Supply chain cyber-attacks have caused disruptions across the world. From the UK’s National Health Service (NHS) to hotel chain Holiday Inn, attacks on major businesses are become more prevalent.
In Australia, the data of almost 10 million customers was stolen following a ransomware attack on mobile carrier Optus.
The breach is understood to leading to new Federal Government security measures in the coming days.
Professor Neil Curtis, also a Senior Executive of Cybersecurity for DXC, recently presented to Procurement and Supply Australasia’s Connect members on the dangers facing supply chains and procurement.
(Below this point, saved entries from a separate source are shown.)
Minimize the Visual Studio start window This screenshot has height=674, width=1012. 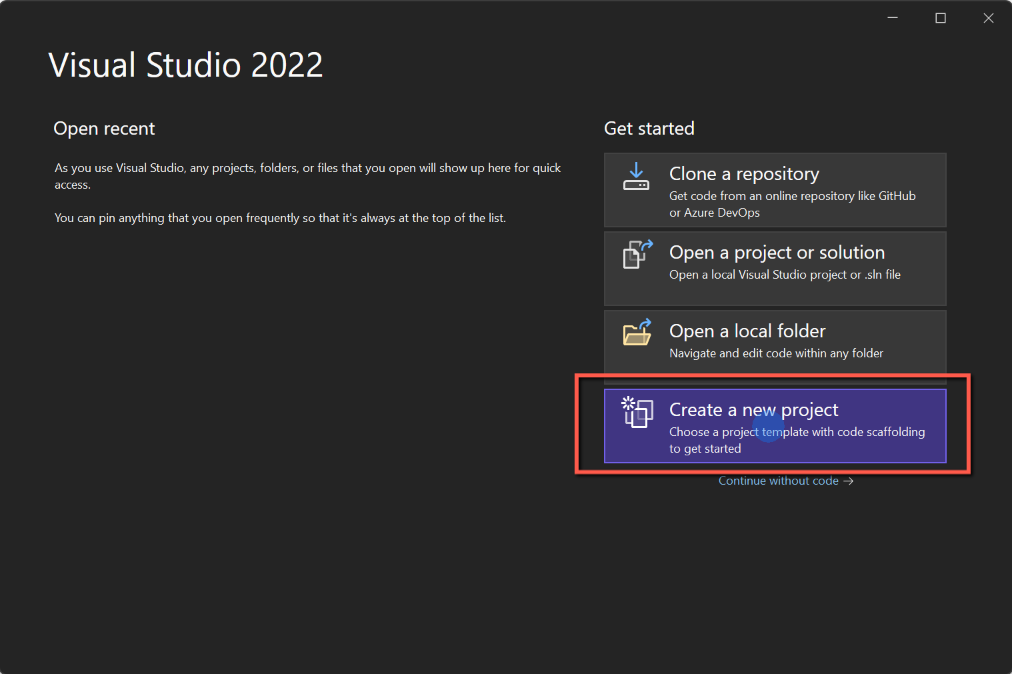895,18
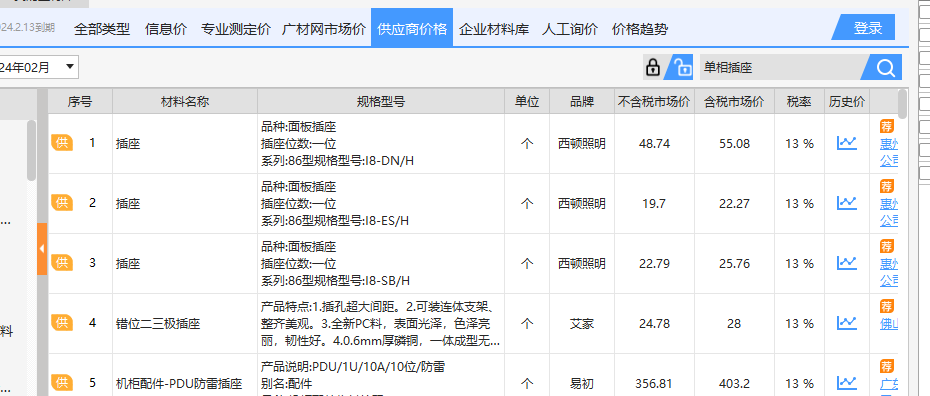Image resolution: width=930 pixels, height=396 pixels.
Task: Switch to the 信息价 tab
Action: pyautogui.click(x=165, y=29)
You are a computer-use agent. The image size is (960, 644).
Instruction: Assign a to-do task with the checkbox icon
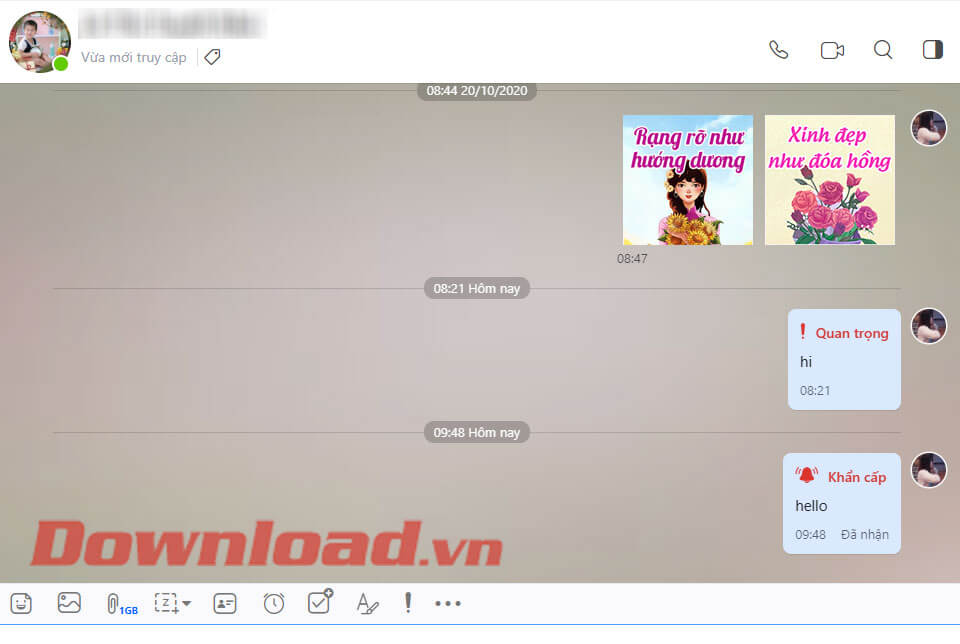click(x=320, y=602)
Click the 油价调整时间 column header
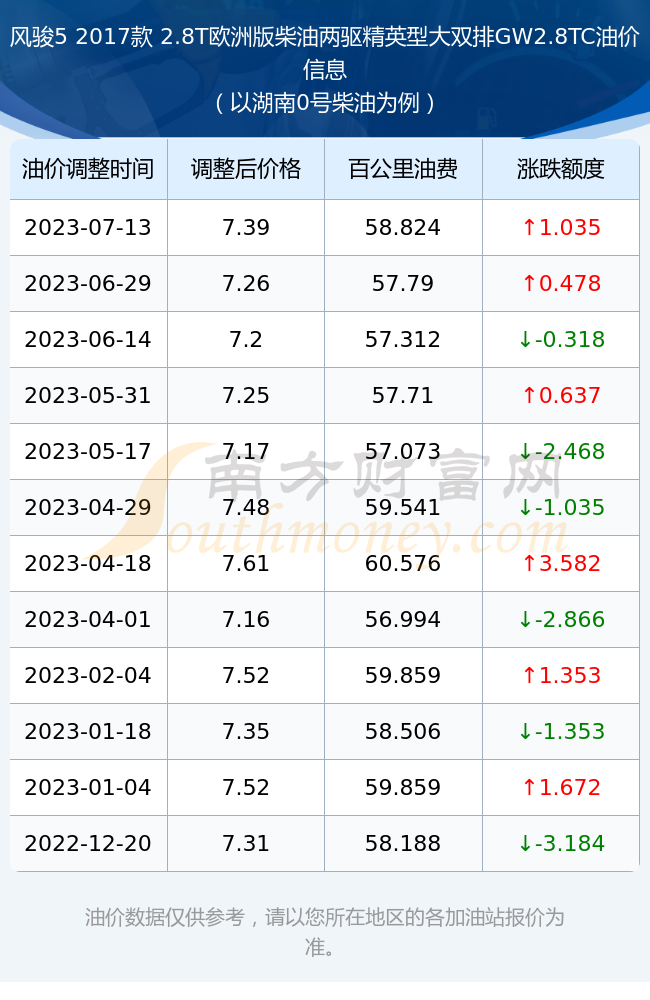 coord(88,169)
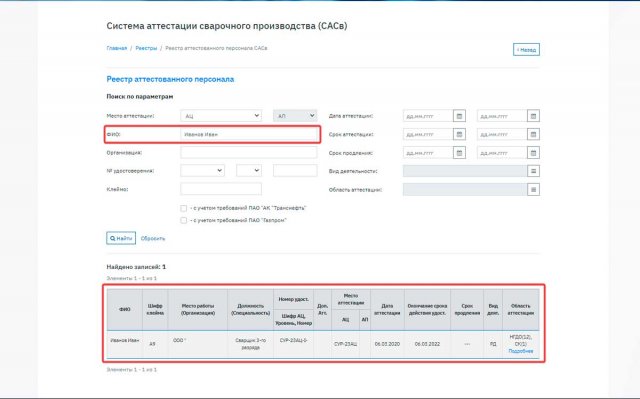Open calendar for attestation date end
This screenshot has width=640, height=399.
click(x=533, y=116)
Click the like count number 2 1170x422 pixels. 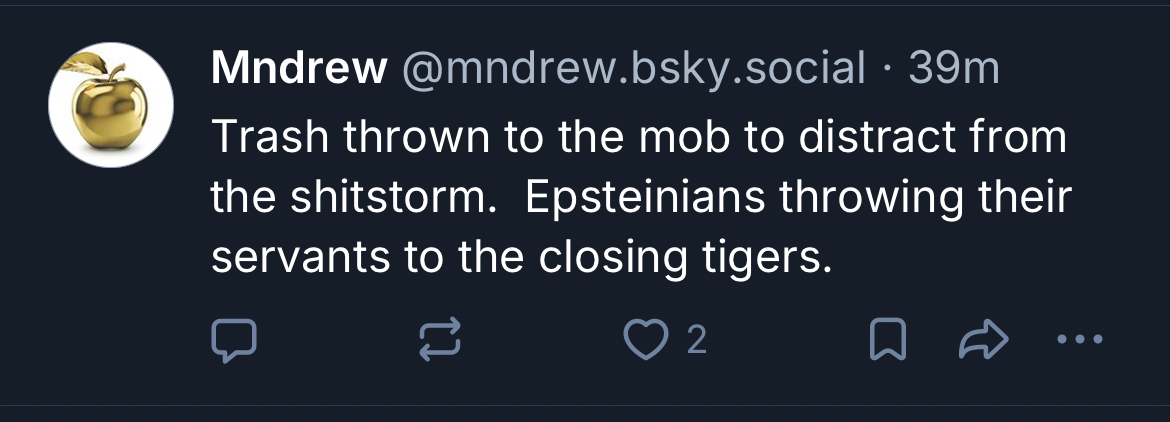point(697,342)
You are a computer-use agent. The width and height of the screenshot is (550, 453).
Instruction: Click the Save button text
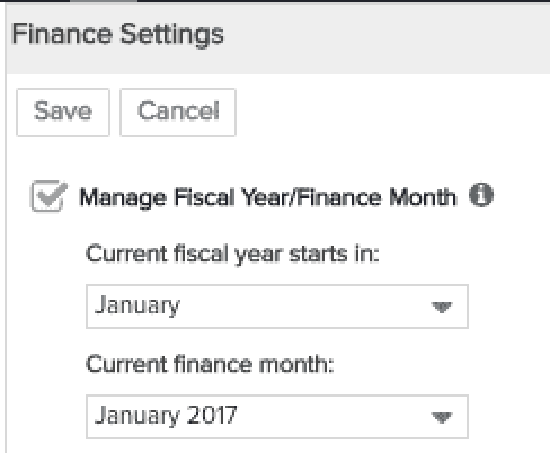coord(63,111)
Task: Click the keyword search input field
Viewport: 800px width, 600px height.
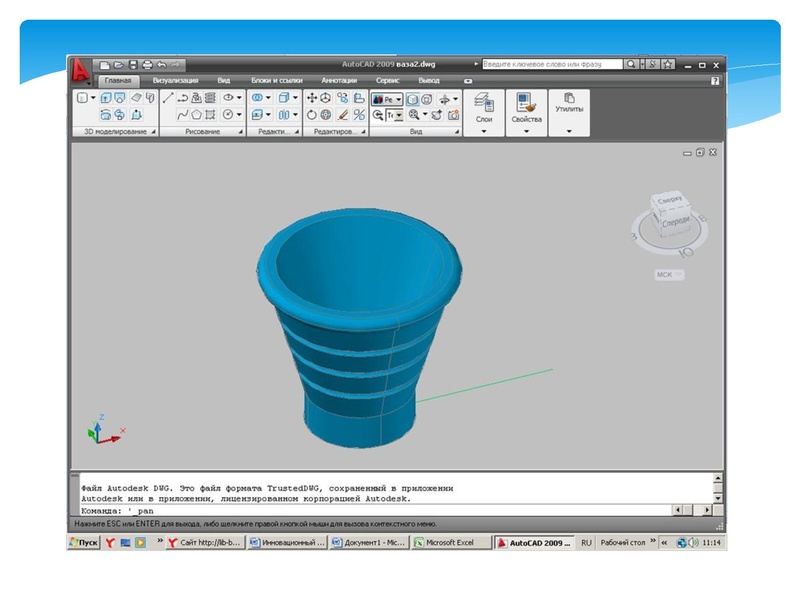Action: tap(551, 64)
Strategic Risk reported that effective risk management is a combination of process, governance and technology.
Types of risks include:
- A core supplier is hit by its own cyberattack, which renders it unable to deliver essential products and services. This faced shipping giant Maersk in 2017
- A vulnerability in a supply chain partner causes a breach to an organization due to the supplier holding sensitive customer information of the customer that gets compromised or because of a breach to a supplier’s systems.
- Organisations suffer a breach due to a vulnerability embedded in third-party products used in their own operation (Strategic Risk).
McKinsey reported supply-chain attacks rose by 42 percent in the United States in the first quarter of 2021, impacting up to seven million people. Read our article on cyber security.
The consultancy alluded to ERP systems, ”the crown jewels” of procurement data and accounting, being particularly vulnerable to attacks.
The pandemic has forced businesses to shift to remote and home-based working models which has in essence forced the hand of digital transformation for businesses.